» Stored data:
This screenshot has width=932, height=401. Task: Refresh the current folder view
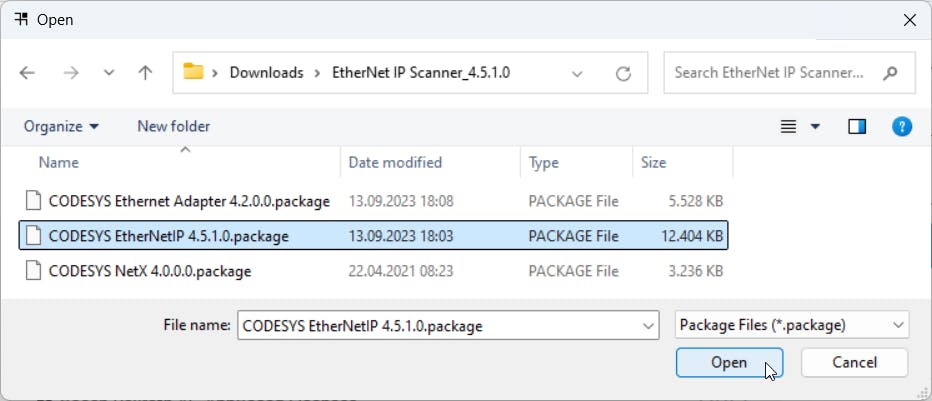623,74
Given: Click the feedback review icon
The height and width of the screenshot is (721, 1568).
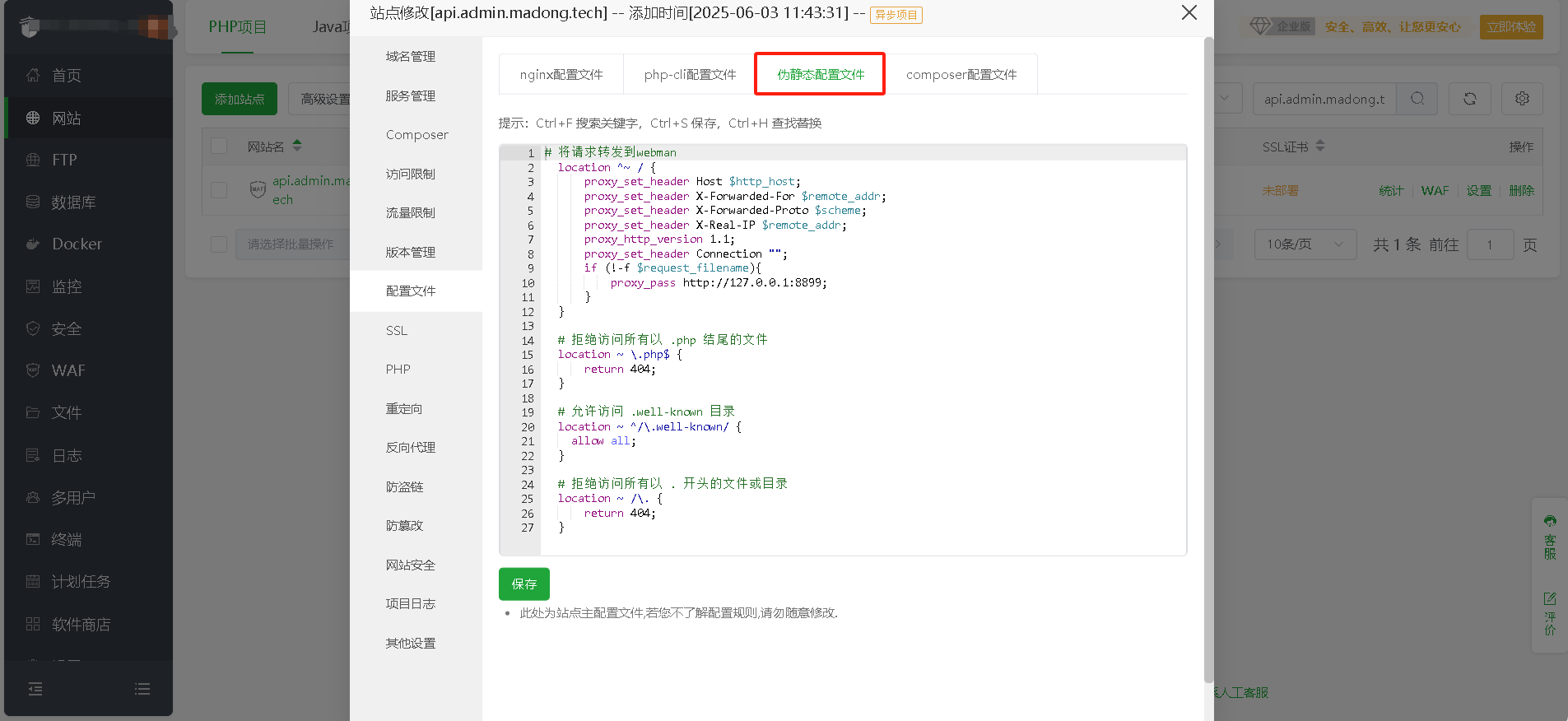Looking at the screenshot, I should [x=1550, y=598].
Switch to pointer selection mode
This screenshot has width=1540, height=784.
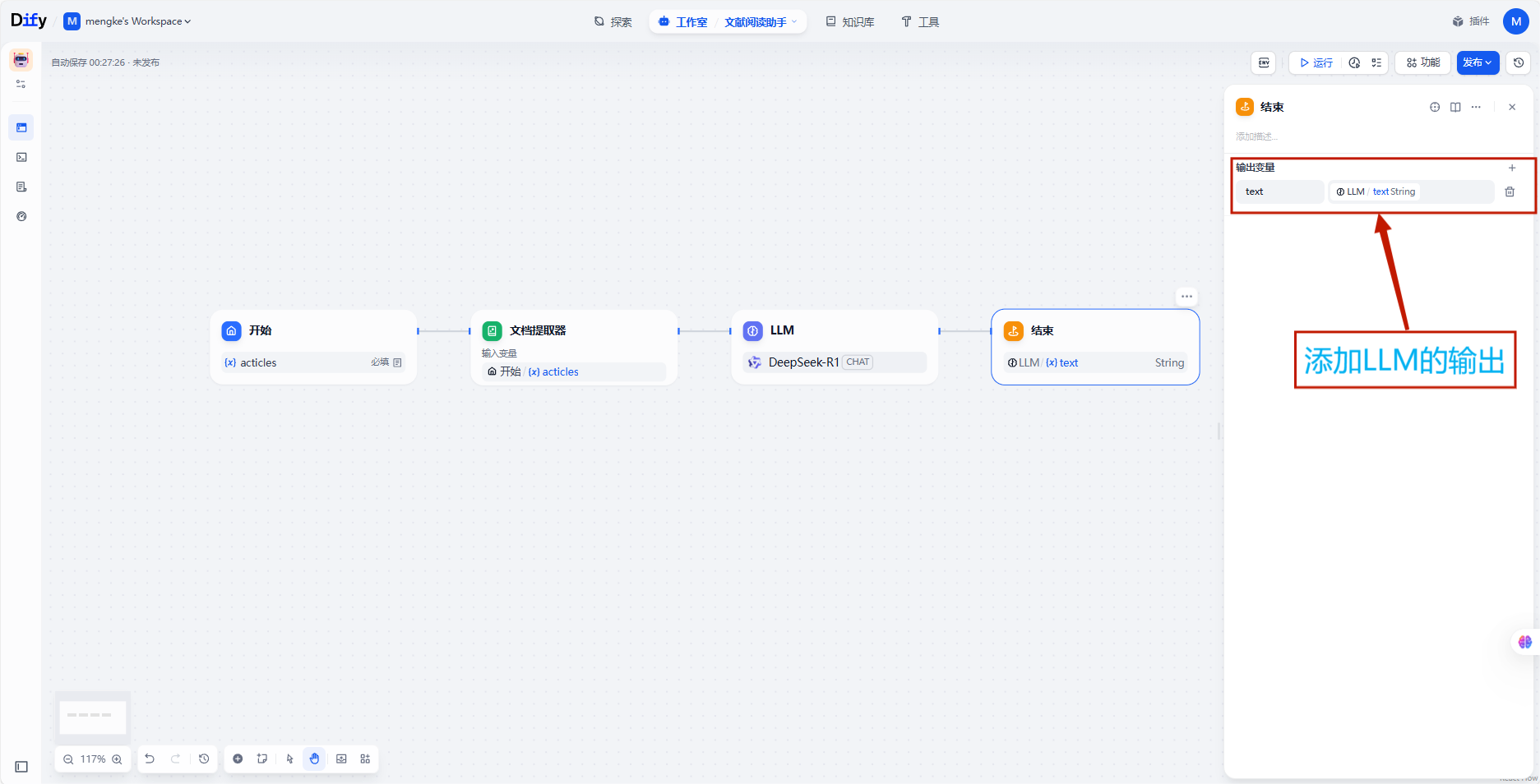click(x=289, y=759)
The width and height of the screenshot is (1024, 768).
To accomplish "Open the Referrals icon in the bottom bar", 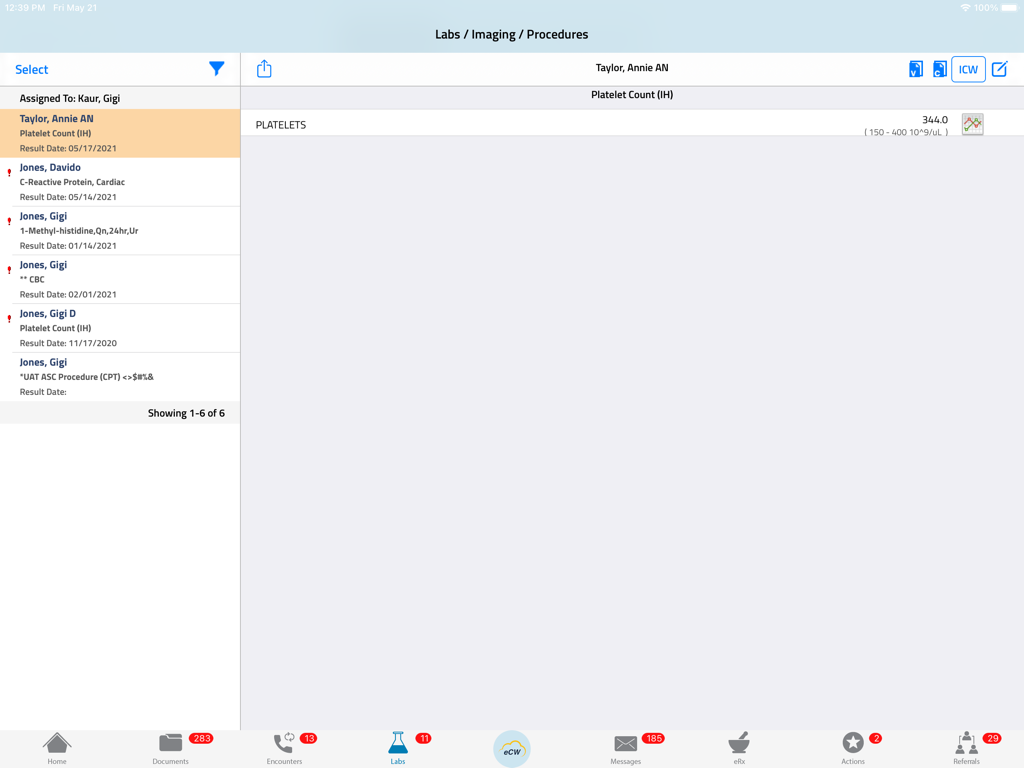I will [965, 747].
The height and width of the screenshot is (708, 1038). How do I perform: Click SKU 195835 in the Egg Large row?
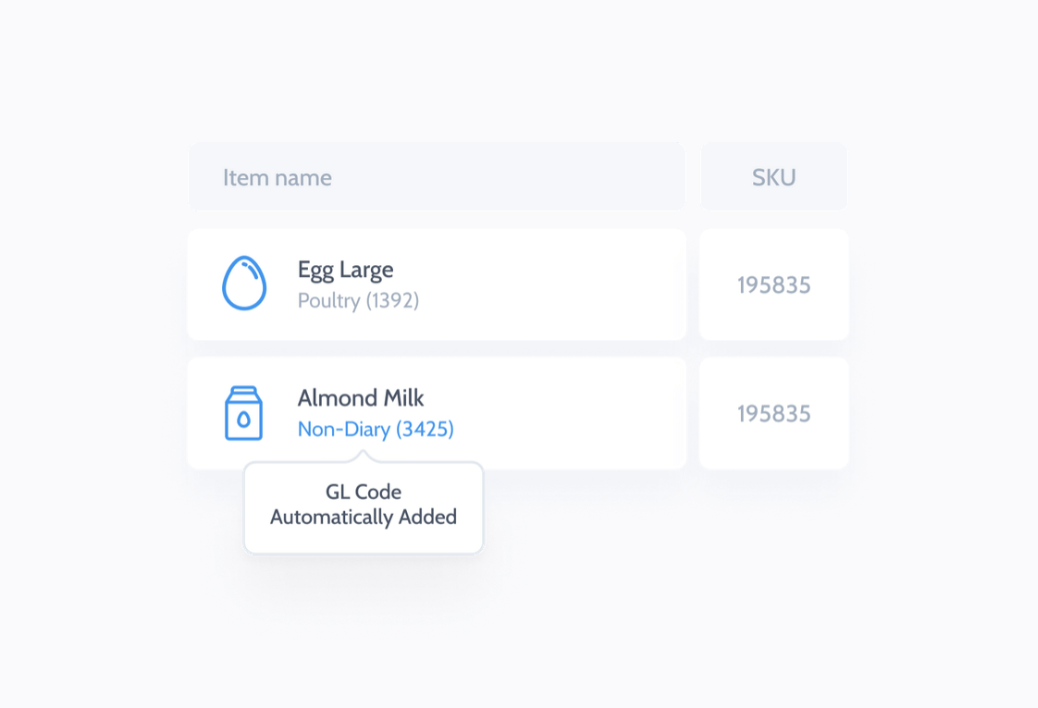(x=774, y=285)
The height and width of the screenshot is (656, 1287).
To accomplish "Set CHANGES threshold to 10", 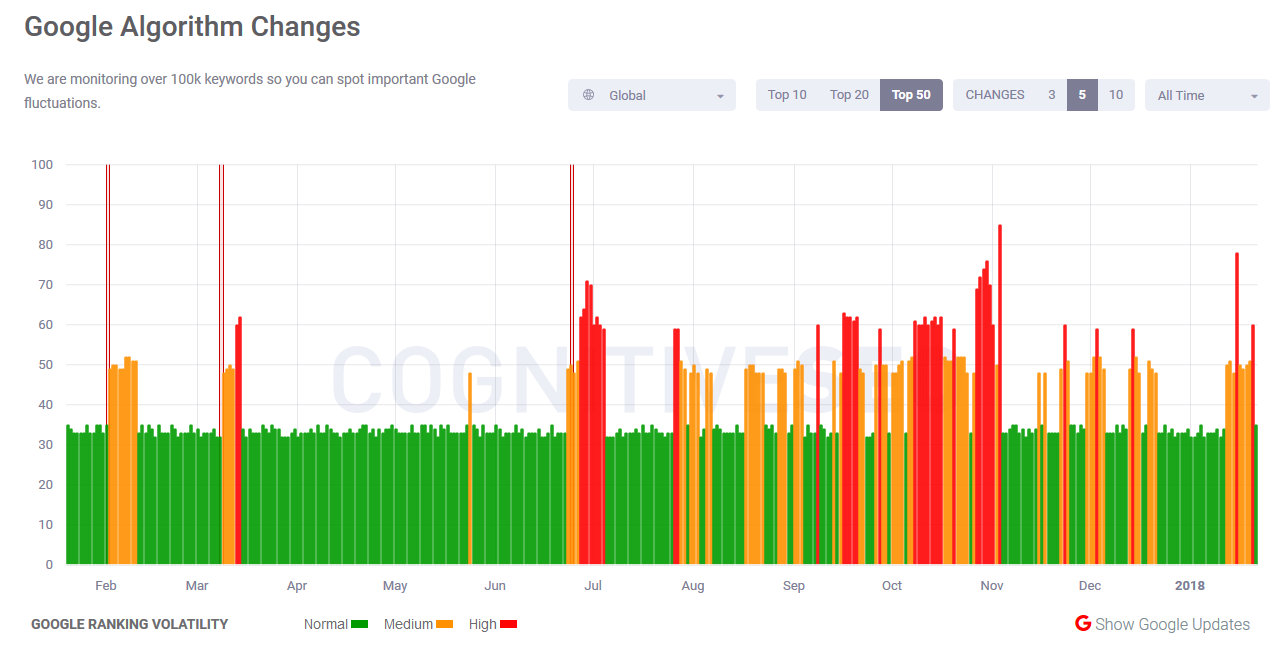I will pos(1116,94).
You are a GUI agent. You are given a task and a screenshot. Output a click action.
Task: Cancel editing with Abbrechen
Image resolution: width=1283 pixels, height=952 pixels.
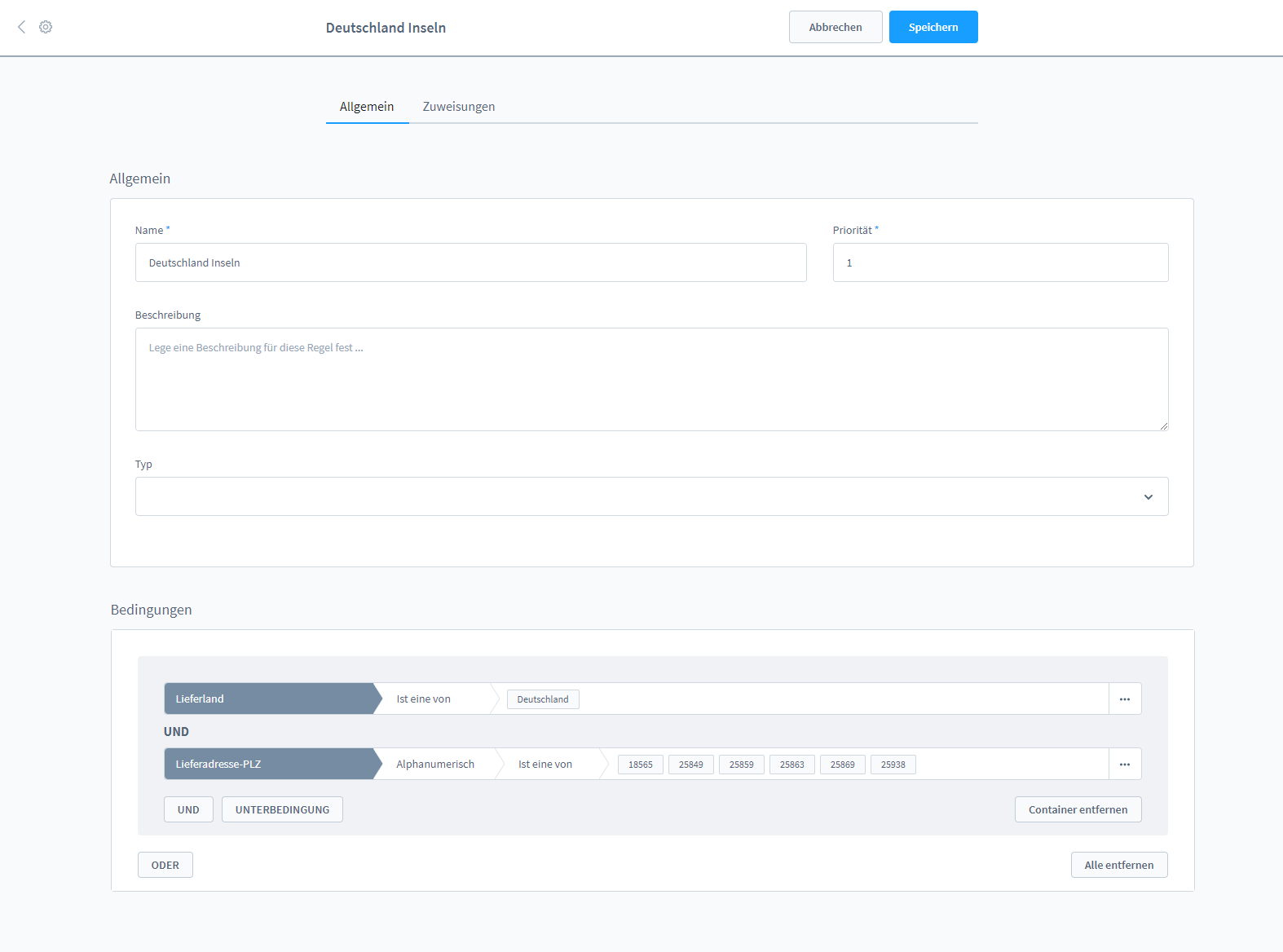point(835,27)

» Problem details:
Repeat the lines above exactly, beginning with the one containing "The height and width of the screenshot is (721, 1568)." and finishing with the one containing "The width and". No pictures belong in the copy.

» Answer to this problem:
The height and width of the screenshot is (721, 1568).
Looking at the screenshot, I should [x=1550, y=598].
Switch to pointer selection mode
This screenshot has width=1540, height=784.
click(x=289, y=759)
The width and height of the screenshot is (1024, 768).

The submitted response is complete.